7.3: Restriction on Randomization - RCBD

Last updated
Save as PDF

Page ID: 33890

\( \newcommand{\vecs}[1]{\overset { \scriptstyle \rightharpoonup} {\mathbf{#1}} } \) \( \newcommand{\vecd}[1]{\overset{-\!-\!\rightharpoonup}{\vphantom{a}\smash {#1}}} \)\(\newcommand{\id}{\mathrm{id}}\) \( \newcommand{\Span}{\mathrm{span}}\) \( \newcommand{\kernel}{\mathrm{null}\,}\) \( \newcommand{\range}{\mathrm{range}\,}\) \( \newcommand{\RealPart}{\mathrm{Re}}\) \( \newcommand{\ImaginaryPart}{\mathrm{Im}}\) \( \newcommand{\Argument}{\mathrm{Arg}}\) \( \newcommand{\norm}[1]{\| #1 \|}\) \( \newcommand{\inner}[2]{\langle #1, #2 \rangle}\) \( \newcommand{\Span}{\mathrm{span}}\) \(\newcommand{\id}{\mathrm{id}}\) \( \newcommand{\Span}{\mathrm{span}}\) \( \newcommand{\kernel}{\mathrm{null}\,}\) \( \newcommand{\range}{\mathrm{range}\,}\) \( \newcommand{\RealPart}{\mathrm{Re}}\) \( \newcommand{\ImaginaryPart}{\mathrm{Im}}\) \( \newcommand{\Argument}{\mathrm{Arg}}\) \( \newcommand{\norm}[1]{\| #1 \|}\) \( \newcommand{\inner}[2]{\langle #1, #2 \rangle}\) \( \newcommand{\Span}{\mathrm{span}}\)\(\newcommand{\AA}{\unicode[.8,0]{x212B}}\)
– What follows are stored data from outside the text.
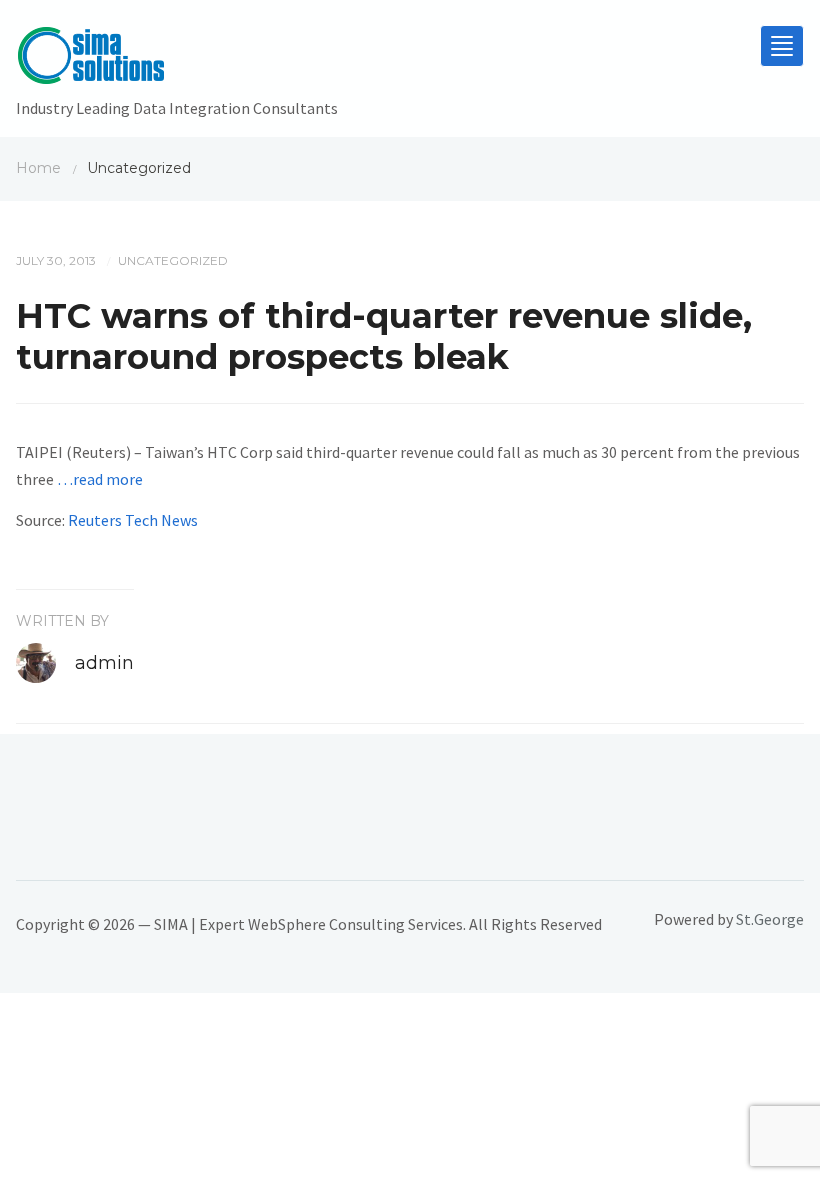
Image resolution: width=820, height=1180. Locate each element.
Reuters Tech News (133, 520)
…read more (100, 479)
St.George (770, 919)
A completely randomized design (CRD) for the greenhouse experiment is reasonable, provided the positions on the bench are equivalent. In reality, this is rarely the case. In this setting, for example, some micro-environmental variation can be expected due to the glass wall on one end, and the open walkway at the other end of the bench.
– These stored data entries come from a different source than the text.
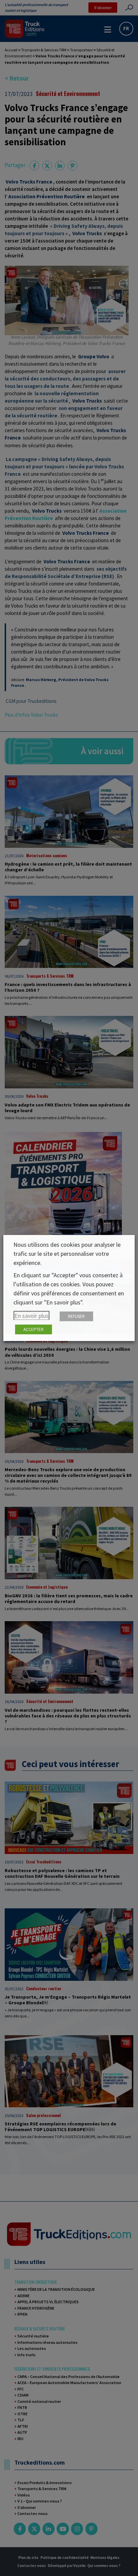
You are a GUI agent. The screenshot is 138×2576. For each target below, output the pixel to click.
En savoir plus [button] (31, 1316)
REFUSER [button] (76, 1316)
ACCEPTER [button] (33, 1329)
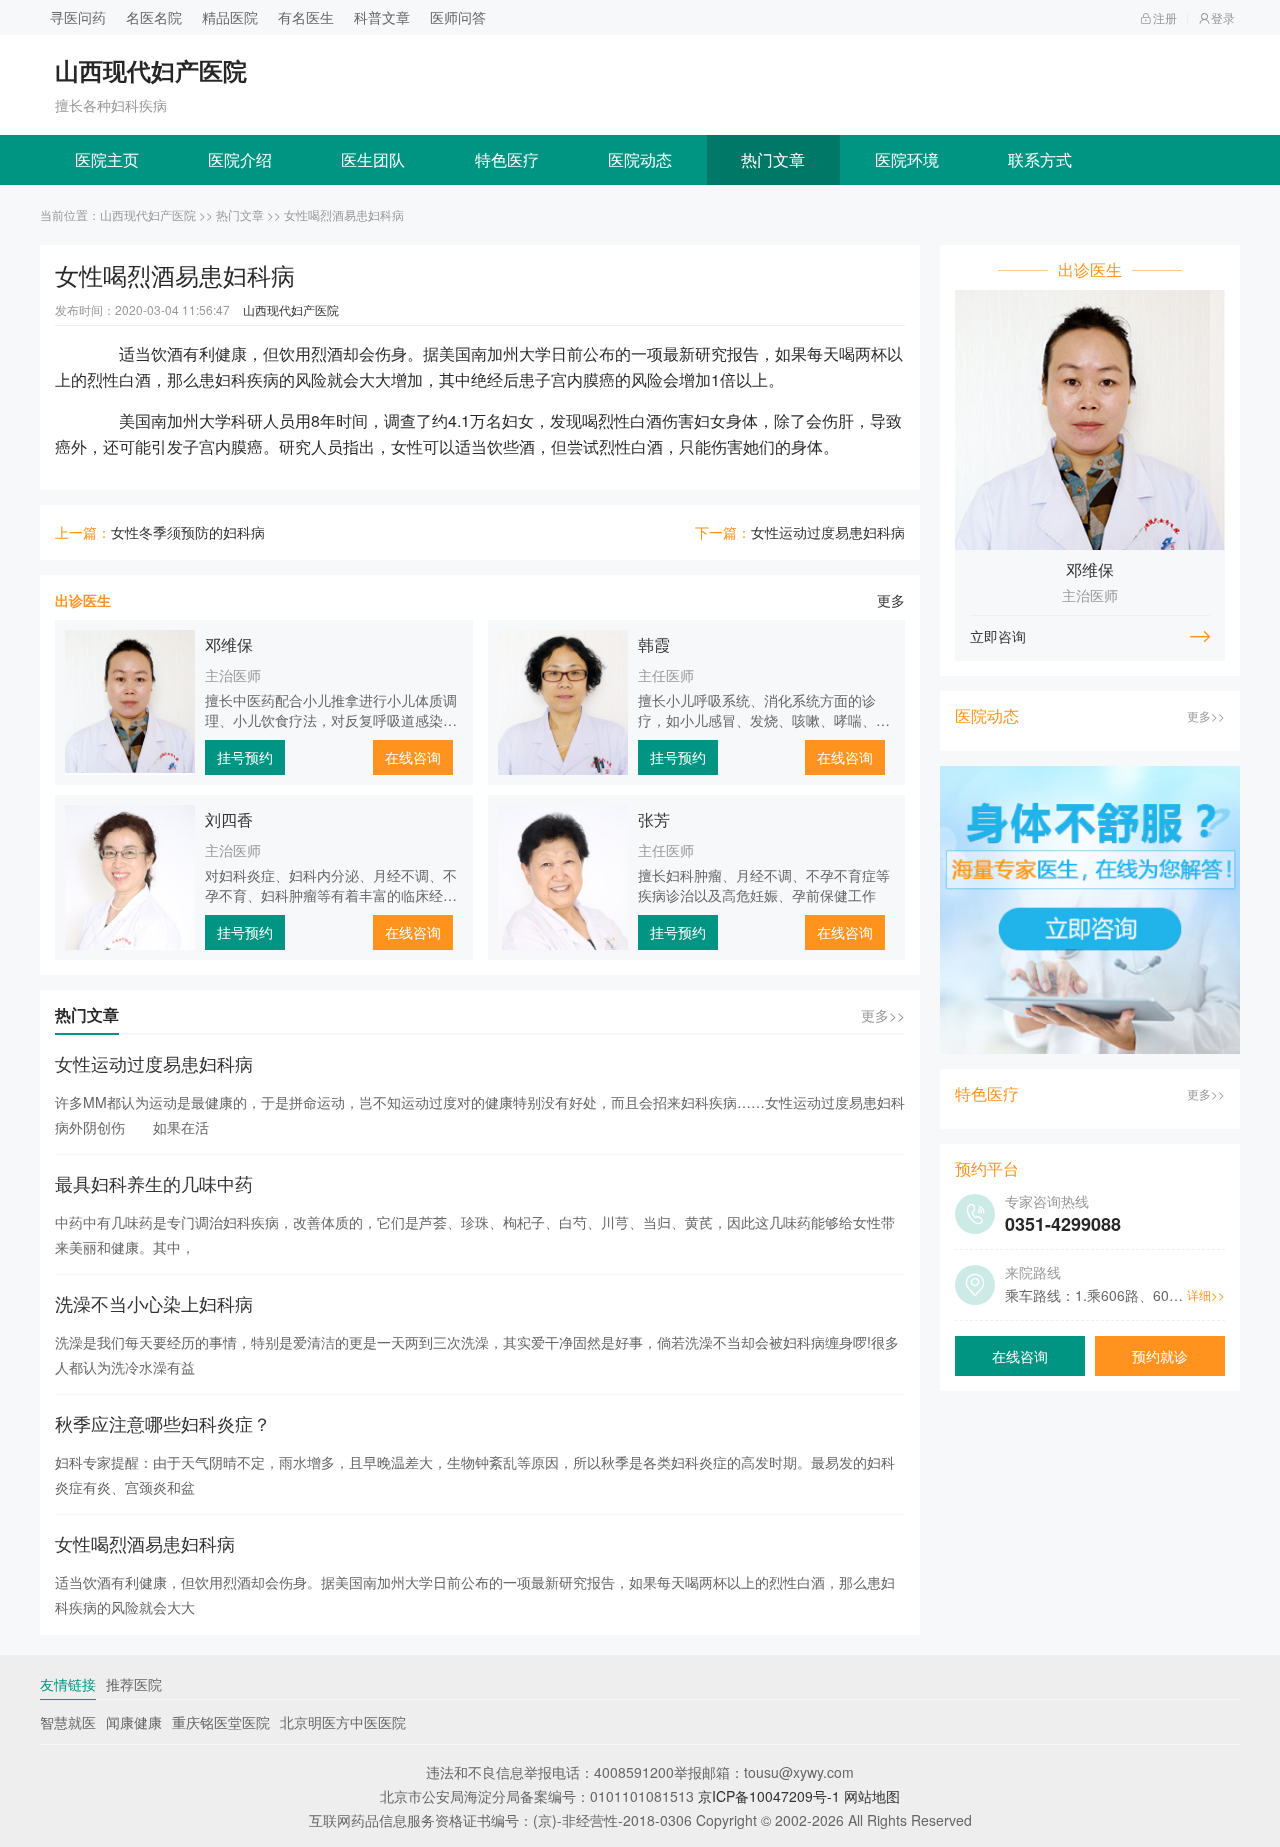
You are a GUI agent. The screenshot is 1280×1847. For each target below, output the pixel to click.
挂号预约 (245, 757)
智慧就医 (68, 1722)
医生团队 (373, 159)
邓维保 (229, 644)
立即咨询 (998, 636)
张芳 (654, 819)
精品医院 (230, 17)
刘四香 (229, 819)
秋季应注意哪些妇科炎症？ (163, 1423)
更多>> (883, 1015)
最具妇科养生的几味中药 (154, 1183)
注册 (1165, 17)
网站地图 (872, 1796)
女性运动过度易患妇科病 (828, 532)
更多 (891, 600)
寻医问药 (78, 17)
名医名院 (154, 17)
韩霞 (654, 644)
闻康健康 (134, 1722)
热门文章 (773, 159)
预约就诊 (1160, 1356)
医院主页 (107, 159)
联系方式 (1040, 159)
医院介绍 (240, 159)
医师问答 (458, 17)
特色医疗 (507, 159)
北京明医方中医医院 (343, 1722)
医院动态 (640, 159)
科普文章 (382, 17)
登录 (1223, 17)
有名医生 (306, 17)
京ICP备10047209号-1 (769, 1796)
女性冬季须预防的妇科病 (188, 532)
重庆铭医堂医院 (221, 1722)
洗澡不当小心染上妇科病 (154, 1303)
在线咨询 (413, 757)
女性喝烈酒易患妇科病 (145, 1543)
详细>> (1206, 1294)
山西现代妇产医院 (148, 214)
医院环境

A powerful alternative to the CRD is to restrict the randomization process to form blocks. Blocks, in a physical setting such as in this example, are usually set up at right angles to suspected gradients in variation.
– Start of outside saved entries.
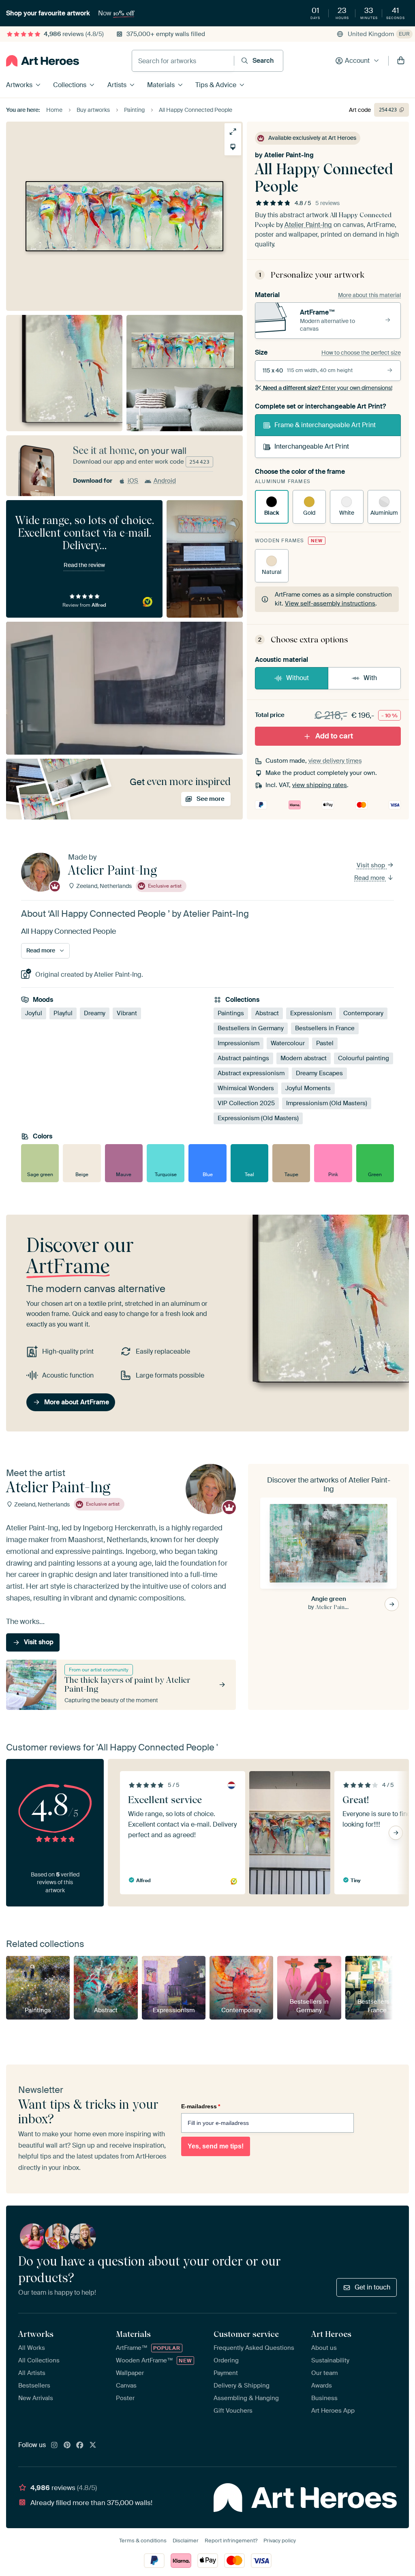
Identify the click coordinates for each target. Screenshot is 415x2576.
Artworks (19, 85)
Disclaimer (186, 2540)
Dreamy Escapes (319, 1073)
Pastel (325, 1043)
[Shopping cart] (401, 61)
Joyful (33, 1013)
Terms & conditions (143, 2540)
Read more (370, 878)
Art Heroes (331, 2334)
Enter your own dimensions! (327, 388)
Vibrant (127, 1013)
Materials (161, 85)
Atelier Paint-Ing (289, 155)
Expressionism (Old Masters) (258, 1118)
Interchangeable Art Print (311, 446)
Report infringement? (231, 2540)
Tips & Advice (215, 85)
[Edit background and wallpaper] (233, 147)
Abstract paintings (243, 1058)
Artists (116, 85)
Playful (63, 1013)
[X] (92, 2445)
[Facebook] (79, 2445)
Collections (69, 85)
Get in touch (372, 2287)
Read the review (84, 565)
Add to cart (334, 736)
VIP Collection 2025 (246, 1103)
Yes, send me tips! (216, 2146)
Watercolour (288, 1043)
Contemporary (363, 1013)
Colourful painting (363, 1058)
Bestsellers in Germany (251, 1028)
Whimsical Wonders (246, 1088)
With (370, 678)
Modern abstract (303, 1058)
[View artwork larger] (233, 131)
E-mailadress (200, 2106)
In a block design, general blocks are formed such that the experimental units are expected to be homogeneous within a block and heterogeneous between blocks. The number of experimental units within a block is called its block size.

In a randomized complete block design (RCBD), each block is of the same size and is equal to the number of treatments (i.e. factor levels or factor level combinations). Furthermore, each treatment will be randomly assigned to exactly one experimental unit within every block. So we think of the data in the greenhouse example in terms of RCBD, we will have 6 blocks each with block size equal to 4, the number of fertilizer levels.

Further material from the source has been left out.